* **The request**:
Please pick up the article on the label industry in Asia below and continue it from its final sentence.

* **Text section**:
==========

Steps away, a young man sits on a motorcycle. Dressed in a T-shirt and jeans, he punches numbers on his compact cell phone. One snapshot captures two completely different ways of life, existing in the same space and time.
This vignette provides a glimpse of the culture change currently occurring in Asian countries. The old traditions are passing away, replaced by a new lifestyle embraced by younger generations.
"The standard of living has increased and new shopping manners, hypermarkets and shopping malls are coming instead of only … stands. A demand for a higher hygienic level is also coming from consumers and authorities," says Singapore-based Kari Palli, managing director of Raflatac (S) PTE Ltd. and vice president of sales and marketing in Asia Pacific.
Change is occurring everywhere. In India, open markets are giving way to supermarkets. In China, a culture that did not grow up with refrigerators is now realizing that it can't live without them. And in Malaysia, the hypermarket giant Carrefour sells merchandise, clothing and food under one roof.
This new way of living has revolutionized the label industry. Now, food needs packaging. Labels on shelves must vie for a shopper's attention. And bar code labels are necessary for fast checkouts. "Products now require labels, where before labels were less used in this sales setting," says George Lyle, managing director, Asia Pacific, for Akzo Nobel Inks, in Selangor Darul Ehsan, Malaysia.
The label industry grows as Asians purchase products that require labels. It is also spurred on by an increase in exports to countries in the West. Growth is occurring around the region, and countries are grabbing varying amounts of the business.
"The variations from country to country are big, but the clear driving force is China," says Palli.
By all accounts, China is leading the Asian market in label growth. "China is growing at no less than 10 percent," comments Calvin Frost, president of Channeled Resources/ Maratech, a supplier of paper and film products headquartered in Chicago. "There's no revolution. There's more of an explosion."
After Deng Xiaoping took leadership of China in 1978, his government's market-oriented reforms jump-started the sluggish economy. The regime delivered more economic decision-making to local authorities and permitted increased foreign trade and investment. These changes have catapulted China into a phase of continual economic growth. According to The World Factbook 2002, published by the US Central Intelligence Agency, China's gross domestic product has quadrupled during Deng's reign.
"They won't admit it, but they're turning to capitalism," says Ron Harper, chairman of Harper Corporation of America in Charlotte, NC. A manufacturer of anilox rolls, his company has opened a facility in Thailand. "China is putting some muscle into its marketing and is working on its image worldwide," he says.
China currently enjoys a variety of healthy markets. According to Frost, some of the more profitable industries include automobiles, power, housing, appliances, industry and transportation.
"China will definitely continue to grow because of the large number of domestic consumers, lots of resources and the lowest cost of production," says Prasert Vachiraprakarnsakul, technical director of Harper Asia Pacific Ltd. in Bangkok, Thailand.

==========

* **Records shown**:

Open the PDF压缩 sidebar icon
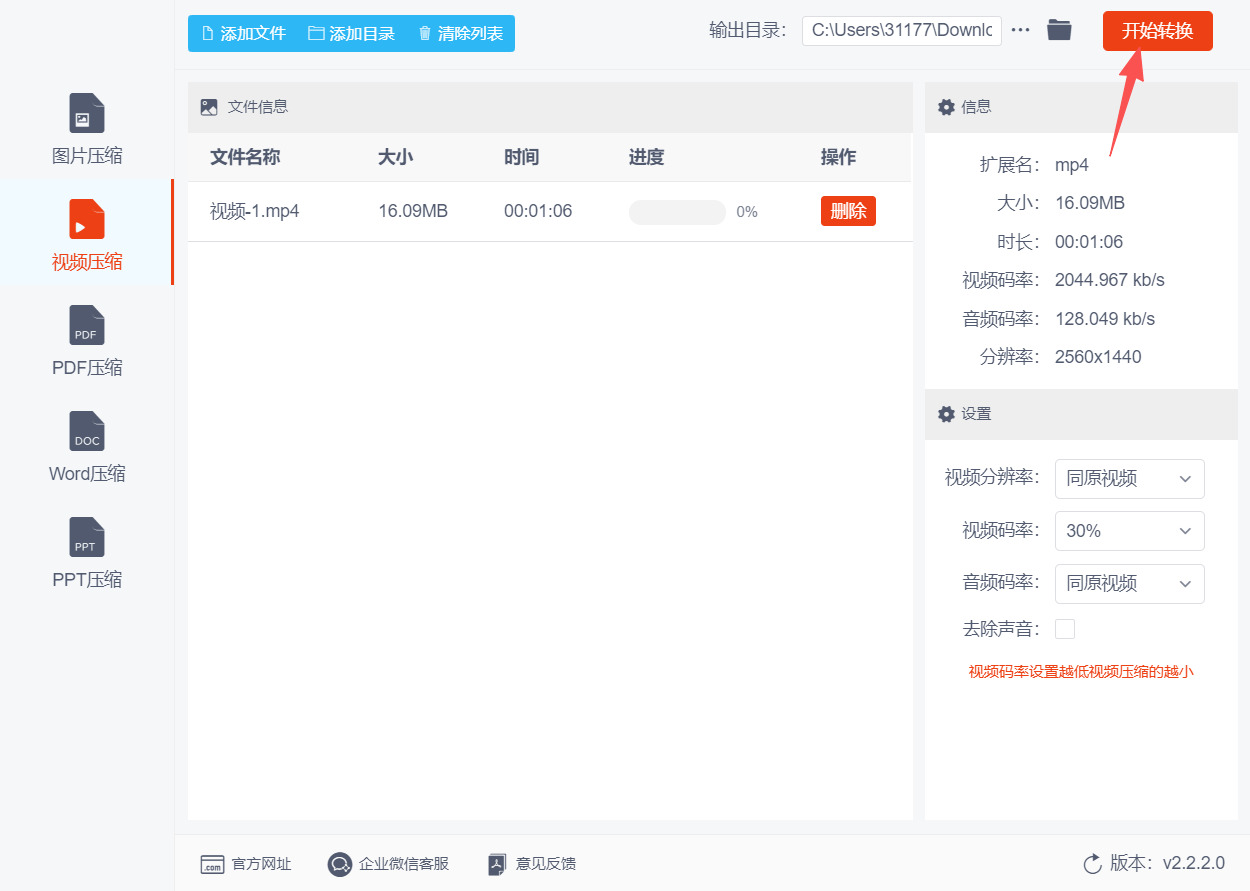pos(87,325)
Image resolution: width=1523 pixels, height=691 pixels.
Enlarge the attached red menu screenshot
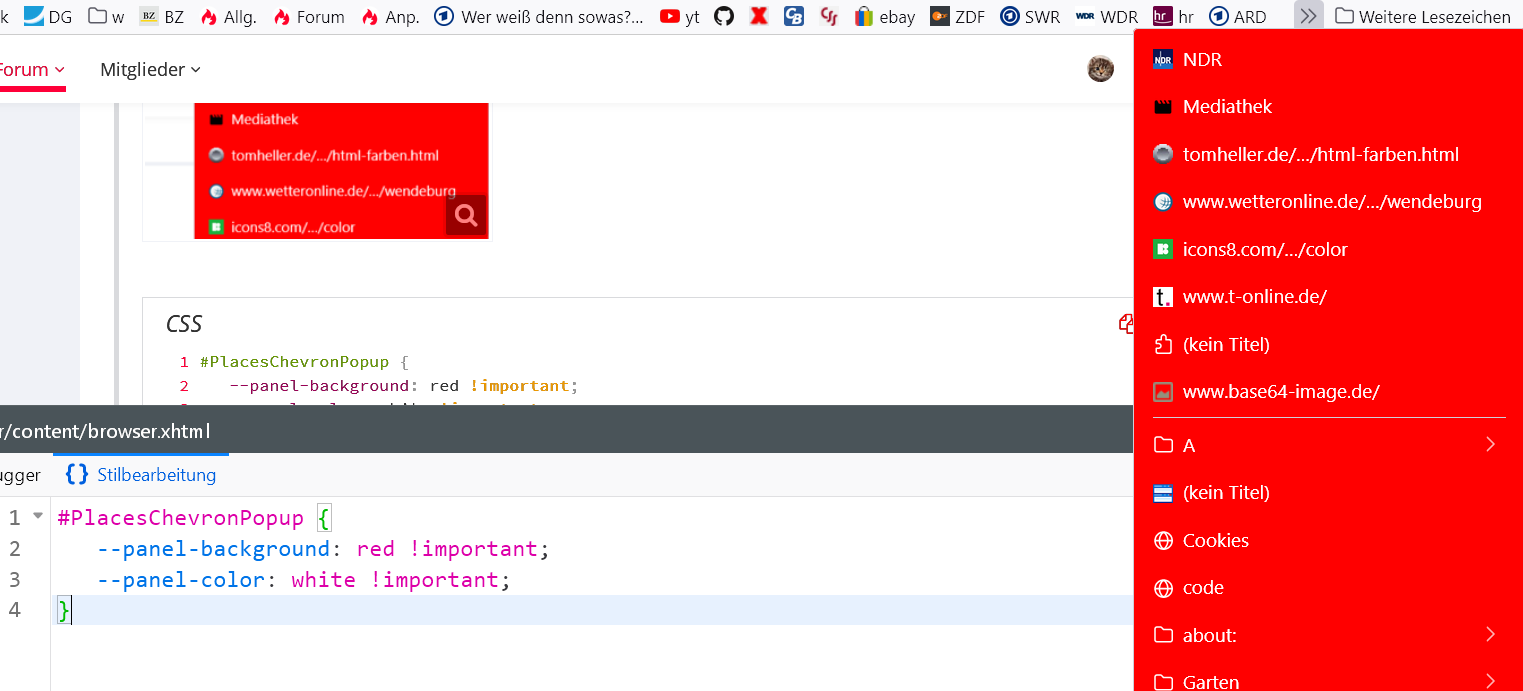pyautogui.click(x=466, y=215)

==========

* **Solved problem**:
India, an eager market
India is also seeing a label growth spurt. Food labeling is one reason for the label industry's success. Food is one of the largest industries in the nation, with 60 percent of the country's labor force involved in agriculture.
The nation also claims a large stake in the worldwide software market. Infosys Technologies Ltd. is an Indian software producer with offices around the world. The company's clientele include corporate giants Microsoft and Dell. In 1999, 82 percent of total orders were from the USA. With streams of product exports originating from India, the labels also comply with Western standards.
The nation's printers thirst for knowledge and increased technology. "We possibly get more inquiries from India than we do from all foreign countries," says Harper, "We receive inquiries virtually daily from Indian printers."
While India's economy is growing, some question its stability. "There are still a lot of problems in religions, infrastructure and people. The economy looks pretty good but unstable. However, India is growing and will continue to grow," says Vachiraprakarnsakul.
Despite an overall positive report, given the variety of different cultures and governments encompassed under the Asia Pacific umbrella, it is impossible to generalize Asia completely. There are always exceptions.
One such exception is Indonesia. Indonesia battles political unrest, corruption and weaknesses in the banking system. These factors continue to batter the nation's economy. And until reforms are in place and confidence in the economy is reinstated, the label industry will fare no better.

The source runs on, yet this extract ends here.